All the time. I’m never really totally comfortable, I’m always thinking “oh god, should I be here right now, should I be exposing this?” But I’m a pretty disarming guy and I’m also very respectful of the people that I film, I never had any intention of making somebody look stupid or ugly. On my best days when I’m thinking about what I doing I also think that there’s kind of a healing potential to some of these portraits that show men being really honest about stuff that is relatable to people that are watching it on the computer, but maybe are not able for whatever reasons to express their-selves in their own lives. I feel like it’s important to see people sharing your experience that you don’t feel alone. There’s a lot of strength in men being that vulnerable.
There are pornographic moments in all your films so far and it is obviously an important thing for you to show sexuality openly. Just to pin this down, would you say that the way you show sexuality is also a reaction to how it is shown in conventional porn movies?
Well, the way that free porn is structured on the internet now is that you can go in and type in very specifically what you’re looking for to get off on and then get it. But I think that something can also be really hot that doesn’t really follow this more tried and true path of traditional porn. I think having the sense that you know that person on the screen or you believe that it’s a real person is a big turn-on for people. It’s a turn-on for me if I feel like I believe you are the person you’re showing me right now and then I see you in a sexual situation. I feel more invested whatever my relationship is with you.
“In Their Room” still
Which is funny, because I think a lot of people watch porn because there’s this distance to what’s happening on the screen, because then it’s easier to project your fantasies on what’s happening.
For some people it may be like this, I’m sure. I think it’s also safer for people to not feel connected.
What are you experiences with festivals so far, are they hesitating to show your movies? I don’t even know how that works in the US. Do festival show films with pornographic content?

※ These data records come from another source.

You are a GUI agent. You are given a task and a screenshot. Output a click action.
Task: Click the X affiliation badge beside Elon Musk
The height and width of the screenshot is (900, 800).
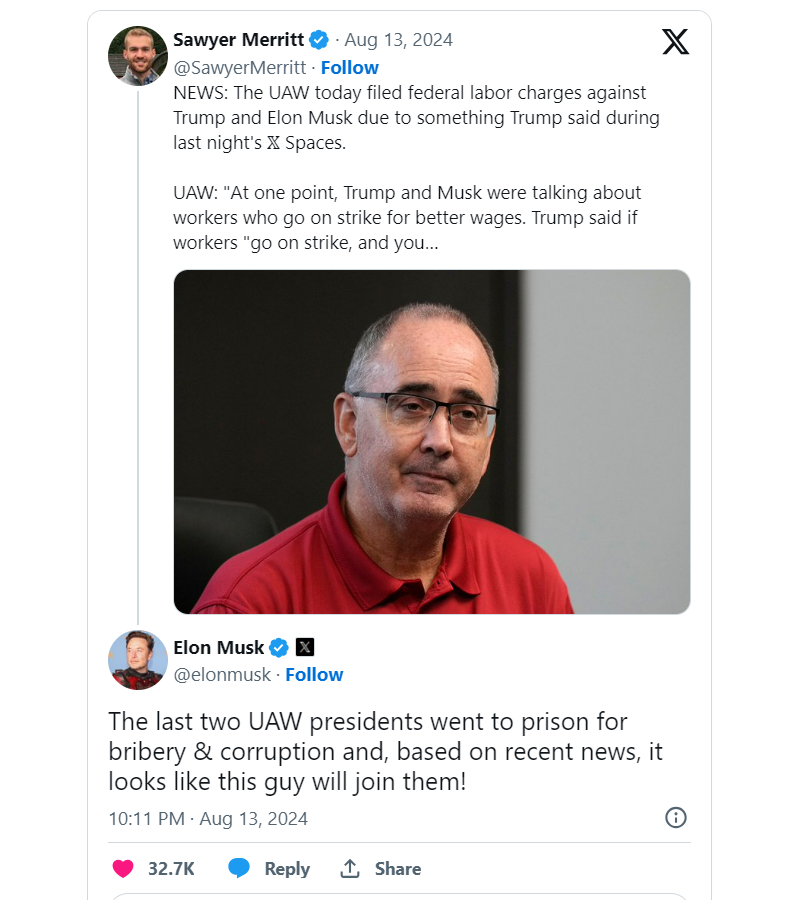[305, 647]
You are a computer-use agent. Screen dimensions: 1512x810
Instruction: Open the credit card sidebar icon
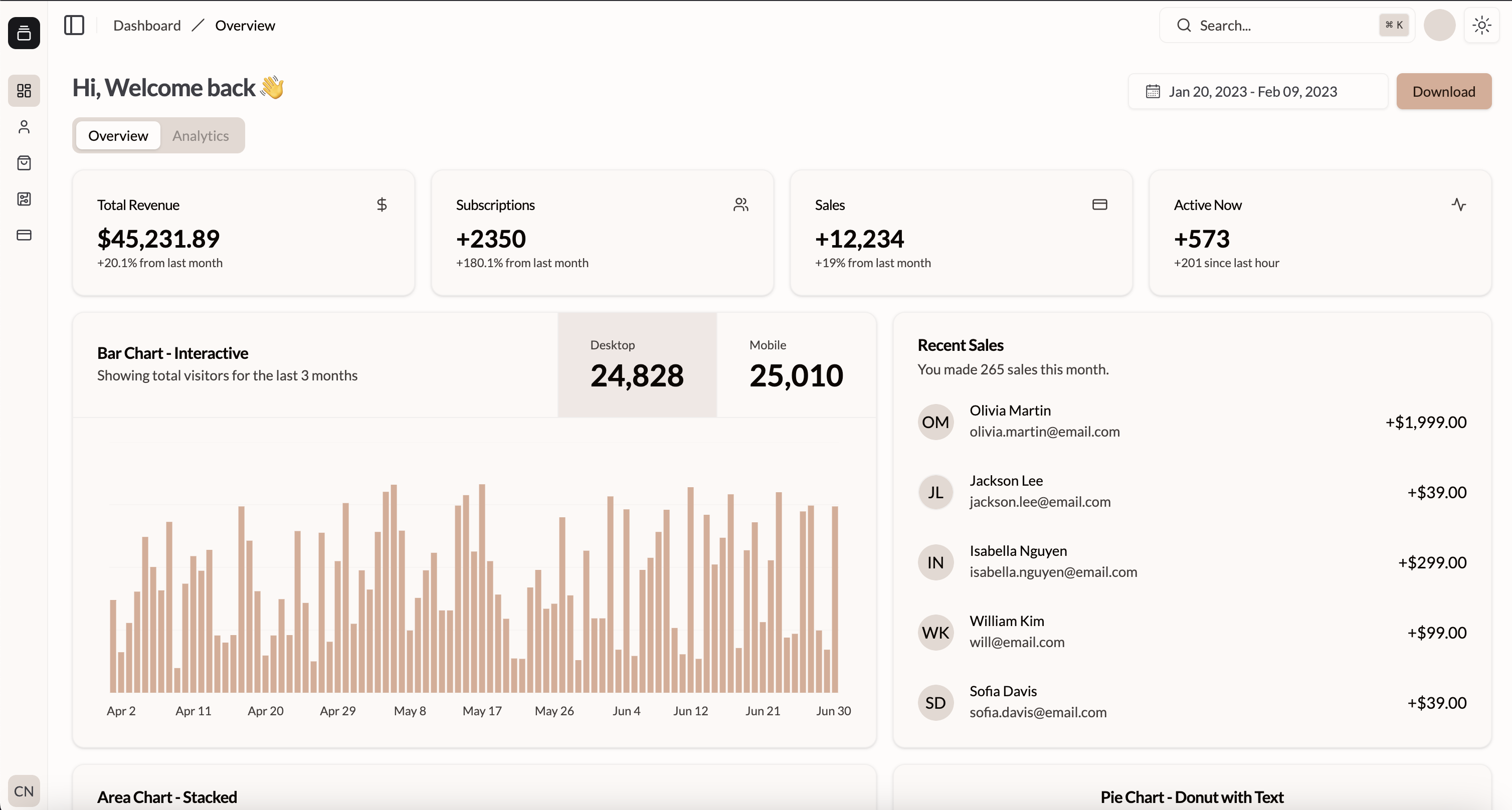pos(24,235)
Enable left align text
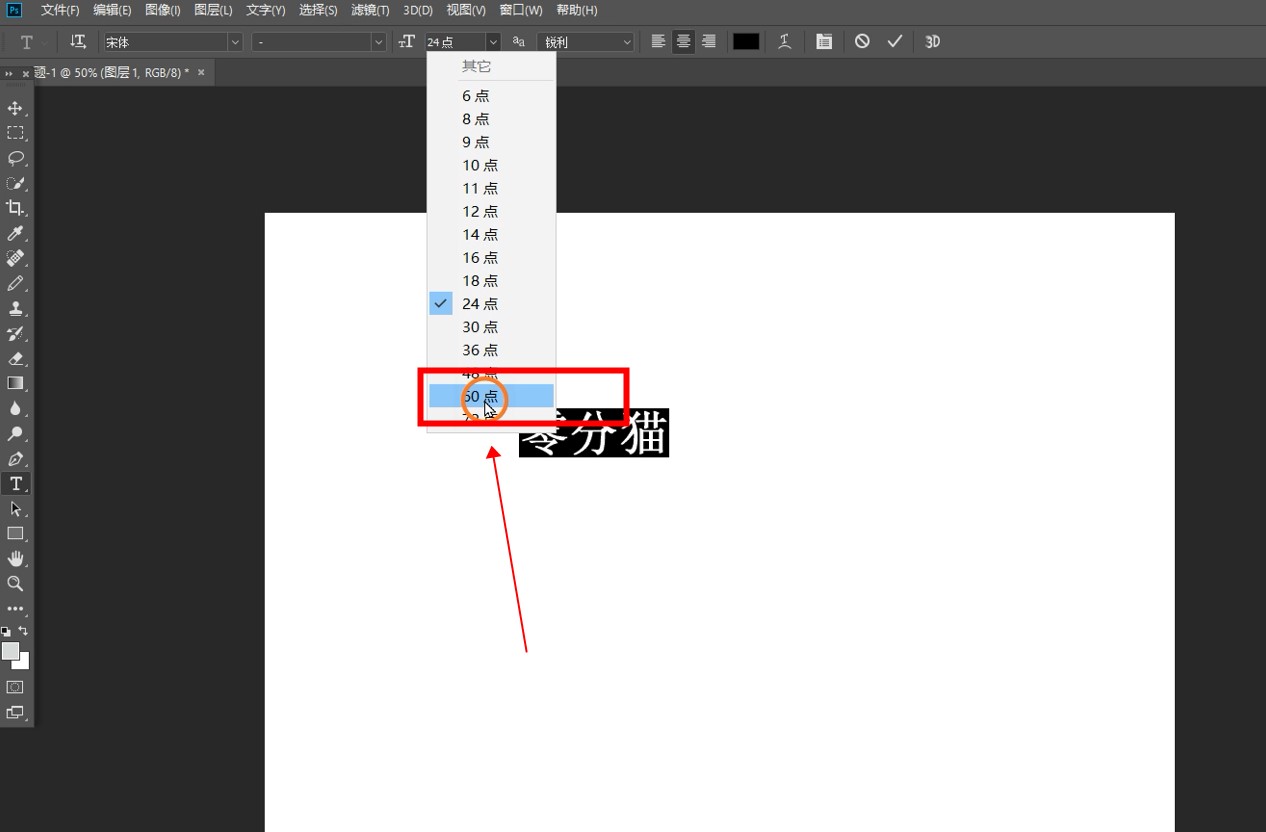 [658, 42]
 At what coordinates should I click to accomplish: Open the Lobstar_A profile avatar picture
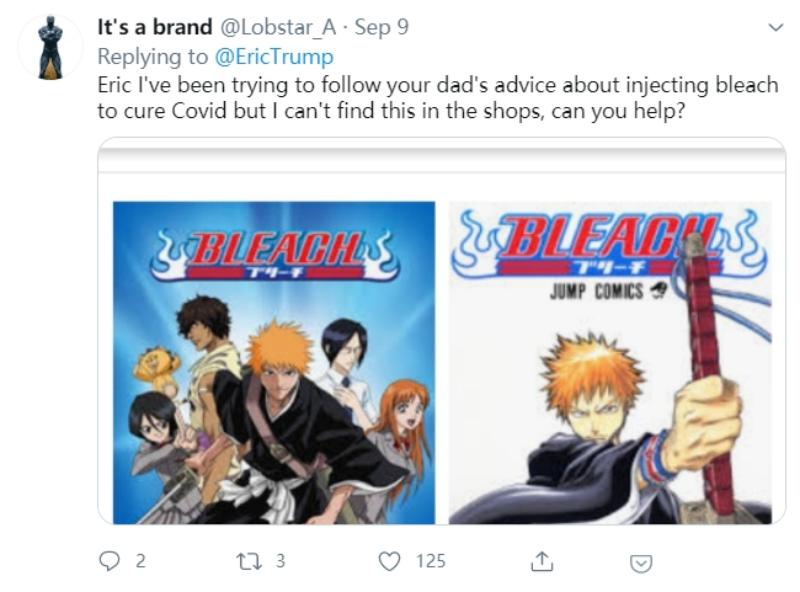click(x=51, y=47)
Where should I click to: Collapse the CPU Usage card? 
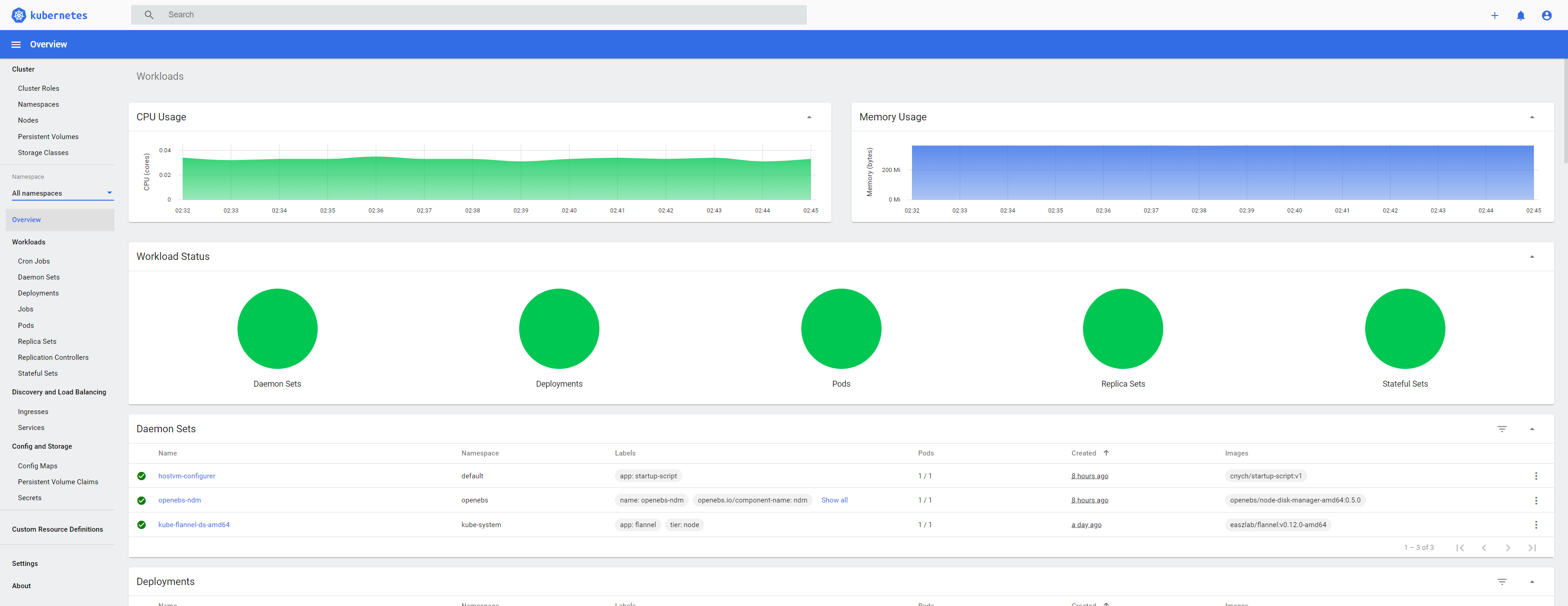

I can only really speak from my experience so far: I feel like most gay film festivals have some sort of program that caters to films that are kind of explicit. So gay film festivals are for the most part fine with that, although there have been some exceptions. There’s kind of an interest in showing sexuality more, just sort of globally, there are a lot of films that have been coming out more and more frequently that are pushing the bar of what’s acceptable to see in an actual narrative. I’ve also been told that there are a lot of longstanding festivals like Sundance that are wanting to regain some of there relevance and their edge and so are more interested in accepting material that might be a little bit on the edge of what’s acceptable.